The Democratic Opposition of Serbia (Демократска oпозиција Cрбије, abbr. DOS) was a wide electoral alliance of political parties in Serbia, intent on ousting the ruling Socialist Party of Serbia and its leader, Slobodan Milošević.

==History==
Its presidential candidate, Vojislav Koštunica, defeated Milošević in the 2000 general election, while the DOS secured a majority of seats in the National Assembly. The coalition was able to form a government and selected Zoran Đinđić for Prime Minister.

Koštunica's Democratic Party of Serbia left the coalition government in July 2001, in protest of the government's decision to extradite Slobodan Milošević to the ICTY, and officially left the coalition in July next year. Social Democracy was pushed into the opposition in May 2001 after a split in the party, as the faction which was eventually recognized by the Supreme Court of Serbia as the legitimate name bearer, was not regarded as such by the DOS, which transferred all the positions held by the party members to the other faction's adherents. That faction, having not received the legal recognition, had merged in July 2002 with the Social Democratic Union into the Social Democratic Party.

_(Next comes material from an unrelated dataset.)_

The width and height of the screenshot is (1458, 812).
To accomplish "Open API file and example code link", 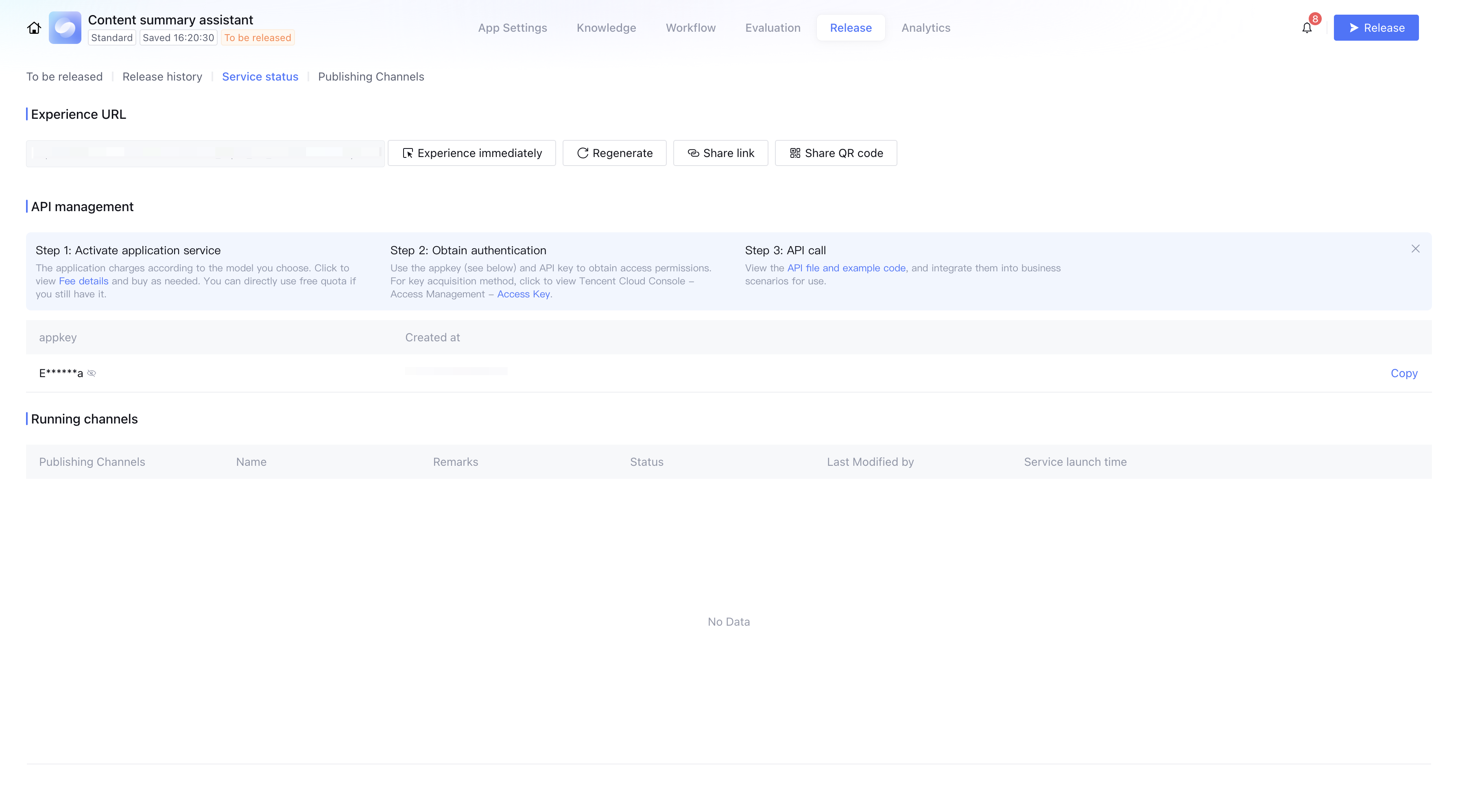I will point(846,268).
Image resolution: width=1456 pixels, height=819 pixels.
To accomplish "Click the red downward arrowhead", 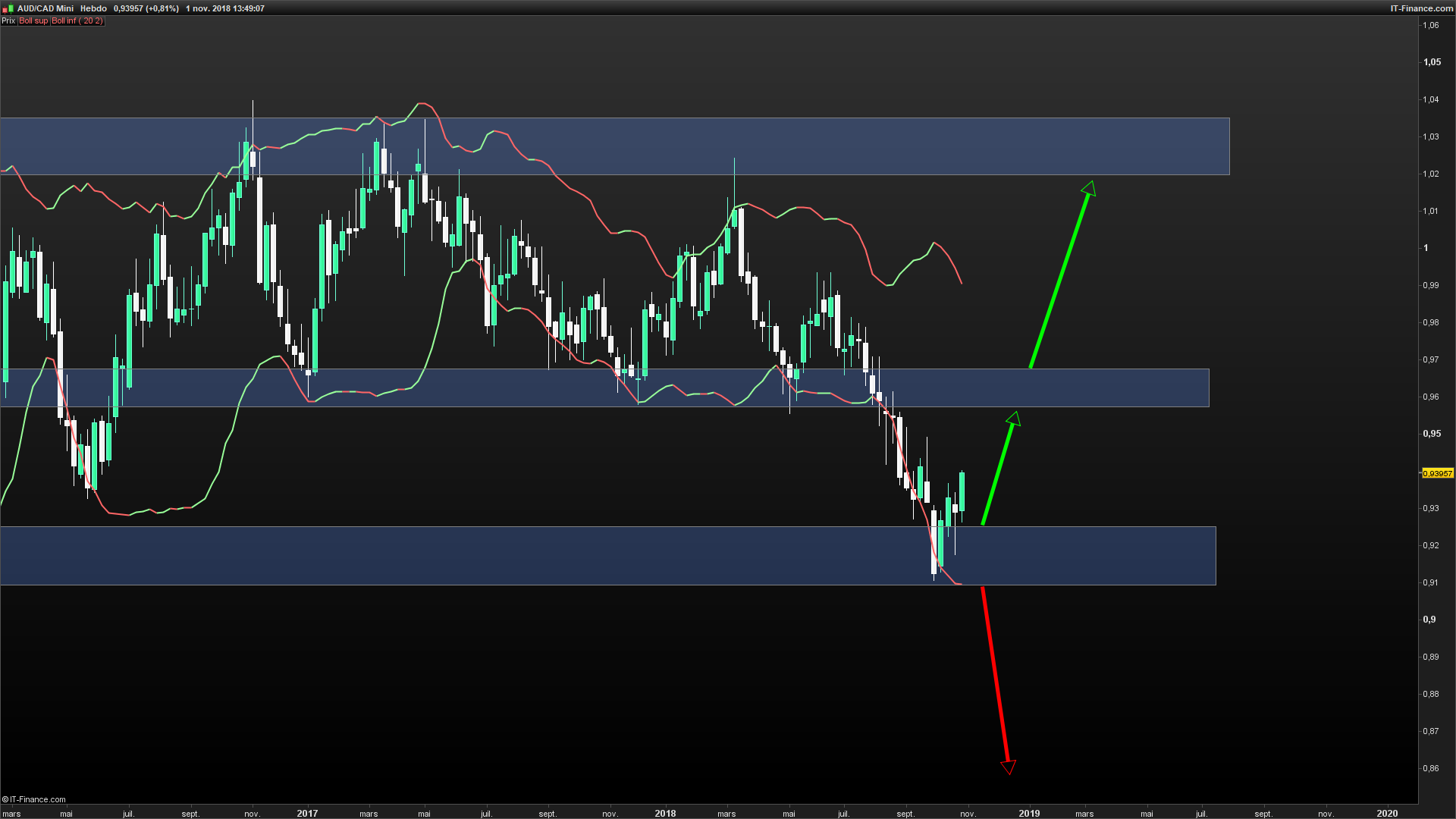I will tap(1008, 767).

In March 2003, after a split in this party, the Social Democratic Union was renewed, still being a member of the DOS, while the Social Democratic Party was excluded from the coalition in November 2003, after having announced that it would support the opposition's demand for the government's deposition. In May 2003, New Serbia was excluded from the coalition after a series of conflicts with the other members. In 2003, New Democracy was renamed into the Liberals of Serbia, and the Association of Free and Independent Trade Unions founded the Labour Party of Serbia, to which it transferred its membership in the DOS.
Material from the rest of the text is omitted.